▸ Items from a dataset:

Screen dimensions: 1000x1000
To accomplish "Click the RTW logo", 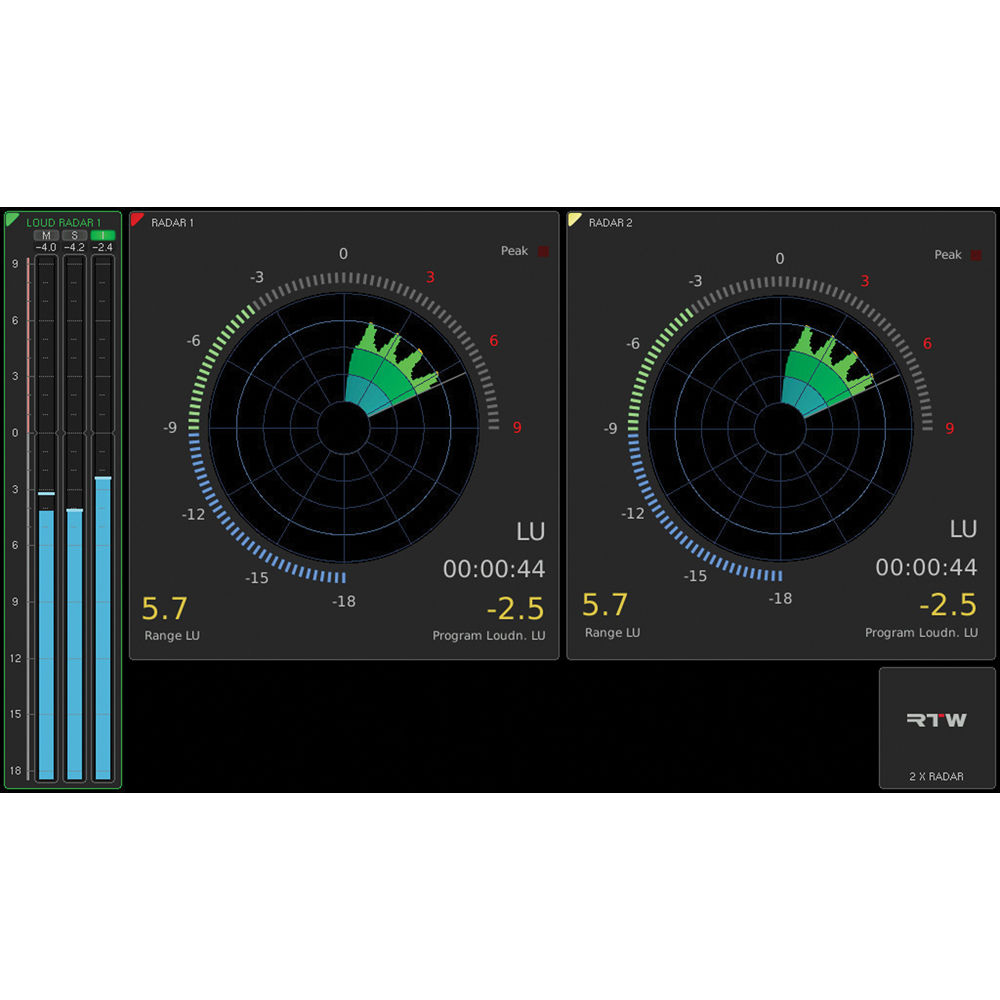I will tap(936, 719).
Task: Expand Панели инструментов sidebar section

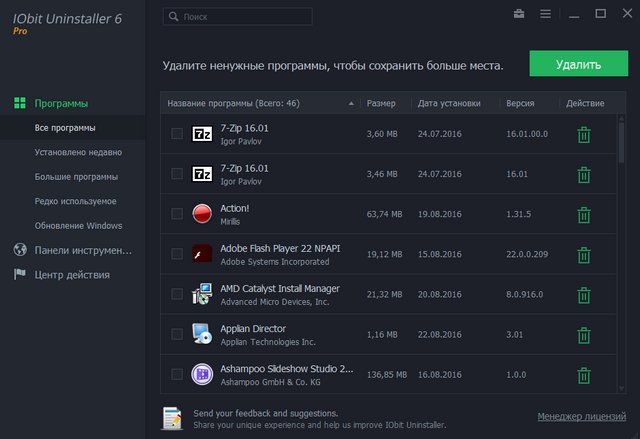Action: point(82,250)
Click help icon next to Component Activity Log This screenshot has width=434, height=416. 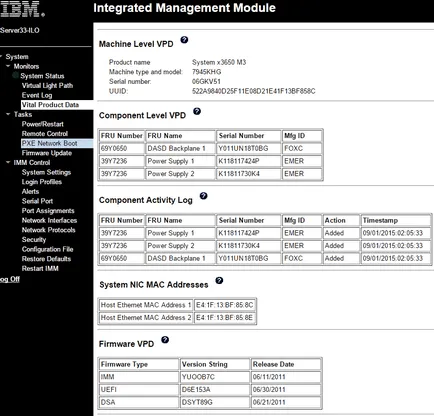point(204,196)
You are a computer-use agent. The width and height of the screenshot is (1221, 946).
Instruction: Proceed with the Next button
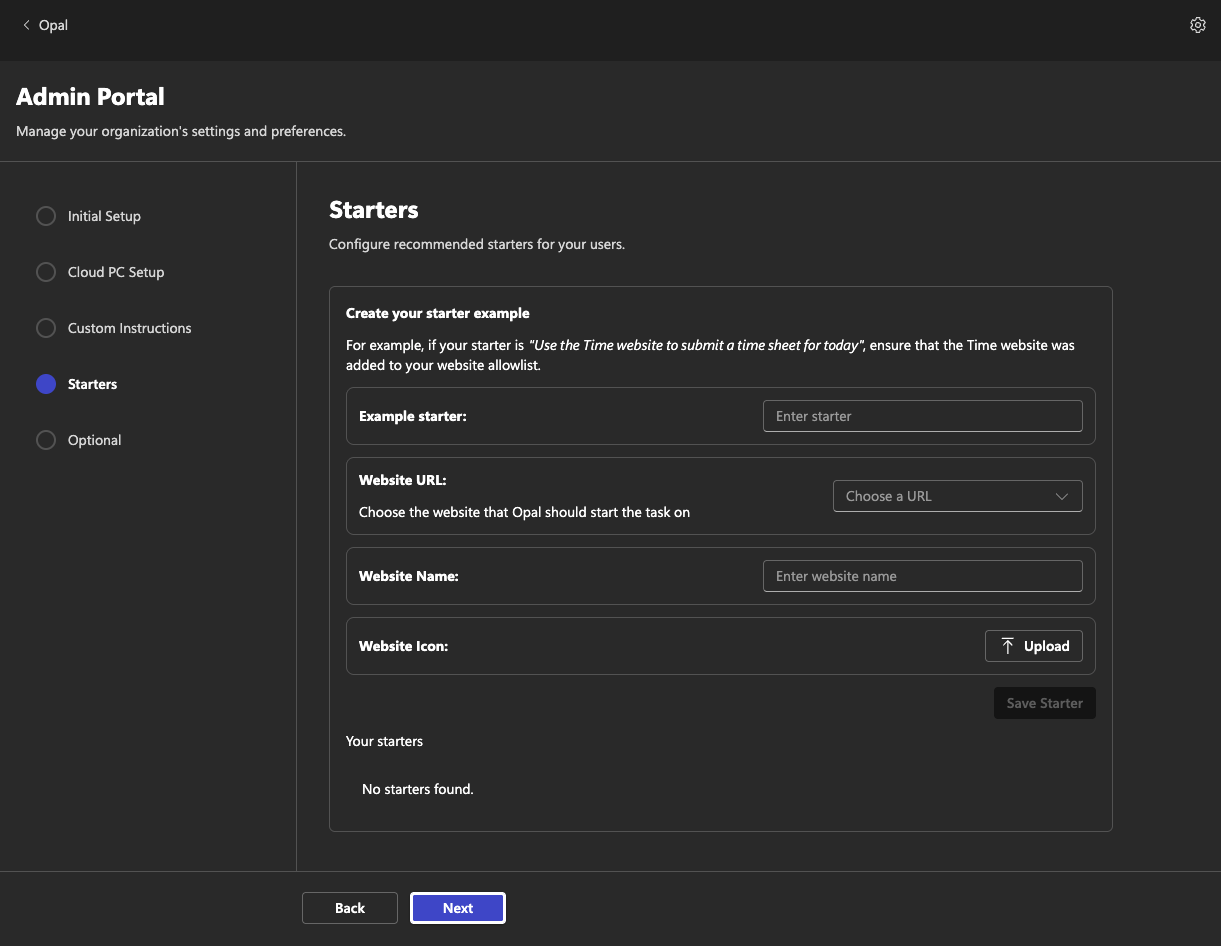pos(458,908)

▸ Work task: Pictures are not part of the copy. Output only the lines from the one with "You are a computer-use" through the final line of the records, exactly as given.

▸ Answer to this task:
You are a computer-use agent. The width and height of the screenshot is (1221, 946).
Instruction: Proceed with the Next button
pos(458,908)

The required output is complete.